I also tried revising my program so that it would just process 100,000
records per batch, then quit. Then, the next time it restarts, it will
continue inserting from where it left off. I also tried turning off the
server before restarting the client insert process, back-up/restore, - the
works so as to eliminate any potential garbage lying around at the server
level, but the speed on the insert program made no difference (I mean if it
was crawling at 1 insert record per minute at 400,000 records, before, it
was the same thing with the batched insert program.)
After I got a hint about selectivity on indexes, I realized that Areacode
foreign key on MEMBILL and also Classcode on Membill had severe selectivity
problems with the index.
So, what I did was, I reconstructed the database so that there were no
indexes, and no foreign key references. just all:plain attributes.
And, the inserts got through within a few hours. instead of days. Also, the
speed as constant and linear. There were no, how do you call it,
asymptotic(?) zooming up of time to insert one record, after the hundred
thousand record mark was reached.
Also, I took a hint from Sybase's Powerbuilder 60 day demo, and implemented
the foreign keys using triggers (so that I only had the index on the AREA
side, not on the MEMBILL side). I noticed that there was no degradation in
performance. If I really needed to index on a referencing column, I now
append a primary key suffix on it. So, I guess the culprit was the index
automatically created on the referencing column which would have
automatically selectivity problems.
I'll try to dig up my code. Also, if I have time next month, I'll try to
re-enact the problem set.
Thanks for your patience. I do enjoy corresponding with people who have the
Socratic instinct for wisdom.
(For those who are not too interested with philosophy, Legend has it that
the Oracle at Delphi declared Socrates as the wisest man in the world.
Instead of being proud, Socrates was puzzled, so he went around asking other
people - artists, politicians, poets, mathematicians -- people whom he
believed was definitely wiser than he. But in the end, after questioning all
of them, he realized that he was indeed the wisest man. Why? Because while
the others think that they know, Socrates realized that, "I KNOW THAT I DO
NOT KNOW."
For indeed, the knowledge of ignorance is the start of knowledge. And it is
more dangerous and pitiful to be ignorant of ignorance. So, that's Socrates
for me and thanks again for your patience.
instinct.
Joseph Alba
jalba@...
-----Original Message-----
From: Ann Harrison <harrison@...>
To: IB-Architect@egroups.com <IB-Architect@egroups.com>;
IB-Architect@egroups.com <IB-Architect@egroups.com>
Date: Monday, April 17, 2000 2:32 AM
Subject: Re: [IB-Architect] Foreign Key indexes
A simplified data structure is:
table AREA (about 16 records)
AREACODE CHAR(2) PRIMARY KEY
AREANAME CHAR(15)
table CLASS (about 18 records)
CLASSCODE CHAR(2) PRIMARY KEY
CLASSNAME CHAR(15)
table MEMBER (about 40,000 to 50,000 records)

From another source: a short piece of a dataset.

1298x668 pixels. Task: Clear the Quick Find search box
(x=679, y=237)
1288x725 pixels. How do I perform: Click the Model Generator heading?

ACCOUNTNO CHAR(10) PRIMARY KEY
AREACODE CHAR(2) references AREA (AREACODE)
CLASSCODE CHAR(2) references CLASS (CLASSCODE)
(other non key fields)
table MEMBILL (about 2,000,000 records)
BILLNO PRIMARY KEY
ACCOUNTNO CHAR(10) references MEMBER (ACCOUNTNO)
PERIOD DATE
AREACODE CHAR(2) REFERENCES AREA( AREACODE )
CLASSCODE CHAR(2) REFERENCES CLASS (CLASSCODE)
KWHRUSED
POWERBILL
SE_AMT
ADJUSTMENTS
OTHERS
table COLLECT (about 1,800,000 records)
DOCNO PRIMARY KEY
DOCDATE
BILLNO REFERENCES MEMBILL (BILLNO)
ACCOUNTNO references MEMBER (ACCOUNTNO)
AMOUNT
I think, if Bill K remembers, I had also sent the API level code that I did,
and I also think that he found nothing wrong with the code, except the
probable addition of Application.Processmessages code. (please excuse me if
I misspell some commands, I'm kinda sleepy). Note that I did not use any
TTable or even any TQuery.
Instead, I used the API level to send the constructed INSERT string to the
server. I had a label counter running so I knew the number of records that
were being processed and had an idea of how fast the transfer was going on.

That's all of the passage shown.